── MATERIAL PROVIDED

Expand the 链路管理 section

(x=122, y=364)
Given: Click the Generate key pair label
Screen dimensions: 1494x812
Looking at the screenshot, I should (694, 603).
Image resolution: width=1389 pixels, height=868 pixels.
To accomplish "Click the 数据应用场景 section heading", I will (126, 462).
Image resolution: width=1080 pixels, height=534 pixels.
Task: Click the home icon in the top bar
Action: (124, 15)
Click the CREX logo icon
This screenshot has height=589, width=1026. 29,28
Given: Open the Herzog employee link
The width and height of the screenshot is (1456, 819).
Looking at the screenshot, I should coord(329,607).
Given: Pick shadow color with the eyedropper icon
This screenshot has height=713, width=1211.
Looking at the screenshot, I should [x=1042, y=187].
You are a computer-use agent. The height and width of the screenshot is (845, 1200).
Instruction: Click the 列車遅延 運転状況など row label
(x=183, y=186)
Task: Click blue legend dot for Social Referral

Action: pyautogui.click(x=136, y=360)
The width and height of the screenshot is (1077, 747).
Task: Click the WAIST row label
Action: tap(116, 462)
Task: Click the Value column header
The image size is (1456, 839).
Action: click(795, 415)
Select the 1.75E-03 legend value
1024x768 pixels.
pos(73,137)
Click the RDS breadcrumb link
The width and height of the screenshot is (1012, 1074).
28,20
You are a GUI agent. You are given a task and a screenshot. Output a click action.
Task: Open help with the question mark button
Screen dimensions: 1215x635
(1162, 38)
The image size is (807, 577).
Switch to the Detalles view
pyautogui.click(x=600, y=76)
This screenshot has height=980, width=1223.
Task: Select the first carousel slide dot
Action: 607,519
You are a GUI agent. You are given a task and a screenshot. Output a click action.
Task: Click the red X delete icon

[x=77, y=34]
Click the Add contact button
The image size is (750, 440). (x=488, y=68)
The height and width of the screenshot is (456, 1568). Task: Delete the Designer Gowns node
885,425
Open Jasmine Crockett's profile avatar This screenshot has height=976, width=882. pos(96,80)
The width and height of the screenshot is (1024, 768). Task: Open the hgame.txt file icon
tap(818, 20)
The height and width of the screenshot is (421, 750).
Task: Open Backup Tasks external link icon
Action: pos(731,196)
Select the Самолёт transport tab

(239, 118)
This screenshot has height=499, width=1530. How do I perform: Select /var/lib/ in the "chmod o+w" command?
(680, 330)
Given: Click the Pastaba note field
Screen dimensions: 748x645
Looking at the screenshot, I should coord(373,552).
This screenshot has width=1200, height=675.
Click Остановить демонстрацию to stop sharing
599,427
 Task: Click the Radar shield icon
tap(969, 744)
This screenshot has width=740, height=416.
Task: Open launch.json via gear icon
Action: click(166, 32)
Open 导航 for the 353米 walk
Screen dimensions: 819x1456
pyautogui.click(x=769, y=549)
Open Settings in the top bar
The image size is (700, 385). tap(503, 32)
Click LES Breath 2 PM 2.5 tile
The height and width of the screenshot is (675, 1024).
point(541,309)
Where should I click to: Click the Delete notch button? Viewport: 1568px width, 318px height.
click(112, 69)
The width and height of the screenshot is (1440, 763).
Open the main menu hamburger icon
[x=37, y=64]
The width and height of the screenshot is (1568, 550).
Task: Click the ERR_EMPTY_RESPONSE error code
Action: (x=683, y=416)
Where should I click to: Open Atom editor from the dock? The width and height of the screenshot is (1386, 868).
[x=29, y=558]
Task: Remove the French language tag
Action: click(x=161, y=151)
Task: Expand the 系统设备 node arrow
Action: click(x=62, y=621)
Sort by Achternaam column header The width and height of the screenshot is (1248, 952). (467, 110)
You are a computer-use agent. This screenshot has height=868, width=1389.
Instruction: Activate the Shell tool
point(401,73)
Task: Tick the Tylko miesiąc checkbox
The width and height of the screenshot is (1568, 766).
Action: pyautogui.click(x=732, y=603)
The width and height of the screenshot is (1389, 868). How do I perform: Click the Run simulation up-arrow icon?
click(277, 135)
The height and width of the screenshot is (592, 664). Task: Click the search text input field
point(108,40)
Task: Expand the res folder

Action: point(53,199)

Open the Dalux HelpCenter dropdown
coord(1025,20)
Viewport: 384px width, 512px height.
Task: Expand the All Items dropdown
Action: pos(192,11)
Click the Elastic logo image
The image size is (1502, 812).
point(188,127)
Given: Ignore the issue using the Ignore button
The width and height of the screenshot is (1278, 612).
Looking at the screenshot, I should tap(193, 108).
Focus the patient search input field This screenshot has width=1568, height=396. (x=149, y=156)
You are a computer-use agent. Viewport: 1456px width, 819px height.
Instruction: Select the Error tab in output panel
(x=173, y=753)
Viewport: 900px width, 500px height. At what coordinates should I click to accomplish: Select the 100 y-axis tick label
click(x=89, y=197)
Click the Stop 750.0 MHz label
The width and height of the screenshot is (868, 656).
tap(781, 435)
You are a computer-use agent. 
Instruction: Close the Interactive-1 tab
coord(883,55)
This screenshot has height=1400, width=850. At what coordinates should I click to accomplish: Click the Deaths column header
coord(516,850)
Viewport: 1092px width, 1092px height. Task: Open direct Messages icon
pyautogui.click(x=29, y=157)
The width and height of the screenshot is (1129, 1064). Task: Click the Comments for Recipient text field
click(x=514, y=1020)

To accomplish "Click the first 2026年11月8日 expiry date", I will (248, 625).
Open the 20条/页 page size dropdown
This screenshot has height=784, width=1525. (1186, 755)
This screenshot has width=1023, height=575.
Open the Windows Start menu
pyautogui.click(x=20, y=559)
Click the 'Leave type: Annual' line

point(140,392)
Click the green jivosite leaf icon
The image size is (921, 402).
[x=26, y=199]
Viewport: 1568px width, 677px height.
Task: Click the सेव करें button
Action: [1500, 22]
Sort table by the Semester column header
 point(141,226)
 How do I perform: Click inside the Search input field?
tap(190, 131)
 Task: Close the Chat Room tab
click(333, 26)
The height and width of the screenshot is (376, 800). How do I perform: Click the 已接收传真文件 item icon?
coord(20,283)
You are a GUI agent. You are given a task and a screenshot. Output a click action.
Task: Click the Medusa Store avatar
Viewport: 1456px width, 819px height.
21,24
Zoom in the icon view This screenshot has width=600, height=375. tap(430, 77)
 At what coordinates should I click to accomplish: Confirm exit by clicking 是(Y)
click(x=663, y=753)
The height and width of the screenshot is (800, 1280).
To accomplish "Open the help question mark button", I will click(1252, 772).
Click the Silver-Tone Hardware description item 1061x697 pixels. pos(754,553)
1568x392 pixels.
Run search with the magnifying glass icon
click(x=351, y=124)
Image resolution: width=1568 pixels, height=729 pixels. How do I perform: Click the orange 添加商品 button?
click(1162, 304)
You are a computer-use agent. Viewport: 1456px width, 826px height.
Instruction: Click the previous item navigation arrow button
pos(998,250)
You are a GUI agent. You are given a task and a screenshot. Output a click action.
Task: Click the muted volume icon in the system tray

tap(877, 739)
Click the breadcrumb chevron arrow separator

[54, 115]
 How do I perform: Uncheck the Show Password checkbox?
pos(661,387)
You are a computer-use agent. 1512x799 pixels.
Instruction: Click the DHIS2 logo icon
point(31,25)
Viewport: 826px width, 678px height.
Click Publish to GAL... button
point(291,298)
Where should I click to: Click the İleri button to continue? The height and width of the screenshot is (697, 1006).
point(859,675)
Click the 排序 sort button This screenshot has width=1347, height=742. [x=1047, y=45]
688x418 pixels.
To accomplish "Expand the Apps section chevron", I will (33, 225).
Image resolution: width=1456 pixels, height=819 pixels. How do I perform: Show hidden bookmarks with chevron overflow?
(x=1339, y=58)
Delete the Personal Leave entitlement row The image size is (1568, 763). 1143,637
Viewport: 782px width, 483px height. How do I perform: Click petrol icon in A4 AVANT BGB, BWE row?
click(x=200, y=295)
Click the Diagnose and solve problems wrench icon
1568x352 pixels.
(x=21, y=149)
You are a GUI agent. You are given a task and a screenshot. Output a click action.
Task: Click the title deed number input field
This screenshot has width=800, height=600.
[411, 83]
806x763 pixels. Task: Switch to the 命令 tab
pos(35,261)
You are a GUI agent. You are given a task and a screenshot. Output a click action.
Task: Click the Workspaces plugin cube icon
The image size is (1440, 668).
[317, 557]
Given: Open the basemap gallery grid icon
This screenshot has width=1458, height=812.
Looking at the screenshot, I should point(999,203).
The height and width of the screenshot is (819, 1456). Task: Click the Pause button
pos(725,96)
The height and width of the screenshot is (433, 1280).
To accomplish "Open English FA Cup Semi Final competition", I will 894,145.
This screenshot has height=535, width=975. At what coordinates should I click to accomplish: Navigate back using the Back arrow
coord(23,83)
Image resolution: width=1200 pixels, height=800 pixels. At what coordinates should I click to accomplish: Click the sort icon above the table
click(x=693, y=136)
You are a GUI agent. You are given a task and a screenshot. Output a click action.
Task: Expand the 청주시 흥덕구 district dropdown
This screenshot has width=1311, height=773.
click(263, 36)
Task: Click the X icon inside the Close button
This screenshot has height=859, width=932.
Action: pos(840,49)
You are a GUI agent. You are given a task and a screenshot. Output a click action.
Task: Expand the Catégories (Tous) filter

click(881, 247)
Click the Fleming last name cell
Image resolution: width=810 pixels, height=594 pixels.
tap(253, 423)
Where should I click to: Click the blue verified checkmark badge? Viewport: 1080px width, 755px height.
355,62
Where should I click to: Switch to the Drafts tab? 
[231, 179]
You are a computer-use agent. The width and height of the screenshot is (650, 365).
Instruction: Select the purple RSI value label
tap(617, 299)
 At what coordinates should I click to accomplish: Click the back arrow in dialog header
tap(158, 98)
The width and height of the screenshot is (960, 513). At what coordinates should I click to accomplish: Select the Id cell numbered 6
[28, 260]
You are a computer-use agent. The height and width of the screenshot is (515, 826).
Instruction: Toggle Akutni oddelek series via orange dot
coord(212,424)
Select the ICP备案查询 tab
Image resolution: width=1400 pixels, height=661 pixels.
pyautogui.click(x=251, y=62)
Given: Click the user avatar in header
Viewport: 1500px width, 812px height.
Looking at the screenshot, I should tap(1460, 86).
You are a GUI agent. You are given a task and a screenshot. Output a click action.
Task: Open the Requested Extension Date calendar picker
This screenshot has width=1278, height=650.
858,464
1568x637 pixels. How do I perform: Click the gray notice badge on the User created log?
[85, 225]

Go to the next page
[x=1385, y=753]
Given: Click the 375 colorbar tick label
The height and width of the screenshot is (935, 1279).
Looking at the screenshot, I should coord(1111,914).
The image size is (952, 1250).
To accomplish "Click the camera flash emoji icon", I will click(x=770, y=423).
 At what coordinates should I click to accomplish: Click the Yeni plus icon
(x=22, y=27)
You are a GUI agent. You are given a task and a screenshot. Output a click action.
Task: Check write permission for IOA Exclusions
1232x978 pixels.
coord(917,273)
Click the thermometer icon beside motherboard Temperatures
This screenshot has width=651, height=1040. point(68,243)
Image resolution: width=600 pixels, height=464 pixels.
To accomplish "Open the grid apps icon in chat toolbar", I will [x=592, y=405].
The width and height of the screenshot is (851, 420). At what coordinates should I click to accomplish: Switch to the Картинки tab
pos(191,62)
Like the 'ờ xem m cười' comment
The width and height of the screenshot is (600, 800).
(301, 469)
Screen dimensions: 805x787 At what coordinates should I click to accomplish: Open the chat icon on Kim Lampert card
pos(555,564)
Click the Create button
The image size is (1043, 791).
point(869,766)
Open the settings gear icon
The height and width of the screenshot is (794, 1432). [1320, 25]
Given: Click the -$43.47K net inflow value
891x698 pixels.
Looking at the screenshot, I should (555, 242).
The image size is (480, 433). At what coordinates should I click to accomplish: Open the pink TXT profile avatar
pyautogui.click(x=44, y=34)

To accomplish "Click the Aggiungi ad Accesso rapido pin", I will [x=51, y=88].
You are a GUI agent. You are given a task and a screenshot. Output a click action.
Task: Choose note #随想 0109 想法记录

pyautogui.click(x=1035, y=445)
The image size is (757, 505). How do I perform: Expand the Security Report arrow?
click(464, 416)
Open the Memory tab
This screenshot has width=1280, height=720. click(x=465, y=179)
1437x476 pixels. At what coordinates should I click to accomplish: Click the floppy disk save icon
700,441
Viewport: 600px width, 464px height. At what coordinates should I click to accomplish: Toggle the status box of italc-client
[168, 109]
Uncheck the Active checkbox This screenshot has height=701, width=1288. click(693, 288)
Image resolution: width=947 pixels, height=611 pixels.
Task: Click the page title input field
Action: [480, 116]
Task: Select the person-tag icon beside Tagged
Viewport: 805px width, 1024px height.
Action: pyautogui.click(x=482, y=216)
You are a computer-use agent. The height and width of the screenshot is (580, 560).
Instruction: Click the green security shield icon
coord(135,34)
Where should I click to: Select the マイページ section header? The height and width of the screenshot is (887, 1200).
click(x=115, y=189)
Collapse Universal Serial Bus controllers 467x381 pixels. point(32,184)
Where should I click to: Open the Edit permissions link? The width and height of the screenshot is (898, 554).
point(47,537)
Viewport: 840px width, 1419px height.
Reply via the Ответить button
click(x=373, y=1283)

────

- JOB: Copy verbatim the rows above, from the line containing "is (515, 826)." through the line containing "will [x=51, y=88].", including both of those lines.

- OUTPUT OF THE EXERCISE:
You are a computer-use agent. The height and width of the screenshot is (515, 826).
Instruction: Toggle Akutni oddelek series via orange dot
coord(212,424)
Select the ICP备案查询 tab
Image resolution: width=1400 pixels, height=661 pixels.
pyautogui.click(x=251, y=62)
Given: Click the user avatar in header
Viewport: 1500px width, 812px height.
Looking at the screenshot, I should tap(1460, 86).
You are a GUI agent. You are given a task and a screenshot. Output a click action.
Task: Open the Requested Extension Date calendar picker
This screenshot has width=1278, height=650.
858,464
1568x637 pixels. How do I perform: Click the gray notice badge on the User created log?
[85, 225]

Go to the next page
[x=1385, y=753]
Given: Click the 375 colorbar tick label
The height and width of the screenshot is (935, 1279).
Looking at the screenshot, I should coord(1111,914).
The image size is (952, 1250).
To accomplish "Click the camera flash emoji icon", I will click(x=770, y=423).
 At what coordinates should I click to accomplish: Click the Yeni plus icon
(x=22, y=27)
You are a GUI agent. You are given a task and a screenshot. Output a click action.
Task: Check write permission for IOA Exclusions
1232x978 pixels.
coord(917,273)
Click the thermometer icon beside motherboard Temperatures
This screenshot has width=651, height=1040. point(68,243)
Image resolution: width=600 pixels, height=464 pixels.
To accomplish "Open the grid apps icon in chat toolbar", I will [x=592, y=405].
The width and height of the screenshot is (851, 420). At what coordinates should I click to accomplish: Switch to the Картинки tab
pos(191,62)
Like the 'ờ xem m cười' comment
The width and height of the screenshot is (600, 800).
(301, 469)
Screen dimensions: 805x787 At what coordinates should I click to accomplish: Open the chat icon on Kim Lampert card
pos(555,564)
Click the Create button
The image size is (1043, 791).
point(869,766)
Open the settings gear icon
The height and width of the screenshot is (794, 1432). [1320, 25]
Given: Click the -$43.47K net inflow value
891x698 pixels.
Looking at the screenshot, I should (555, 242).
The image size is (480, 433). At what coordinates should I click to accomplish: Open the pink TXT profile avatar
pyautogui.click(x=44, y=34)

To accomplish "Click the Aggiungi ad Accesso rapido pin", I will [x=51, y=88].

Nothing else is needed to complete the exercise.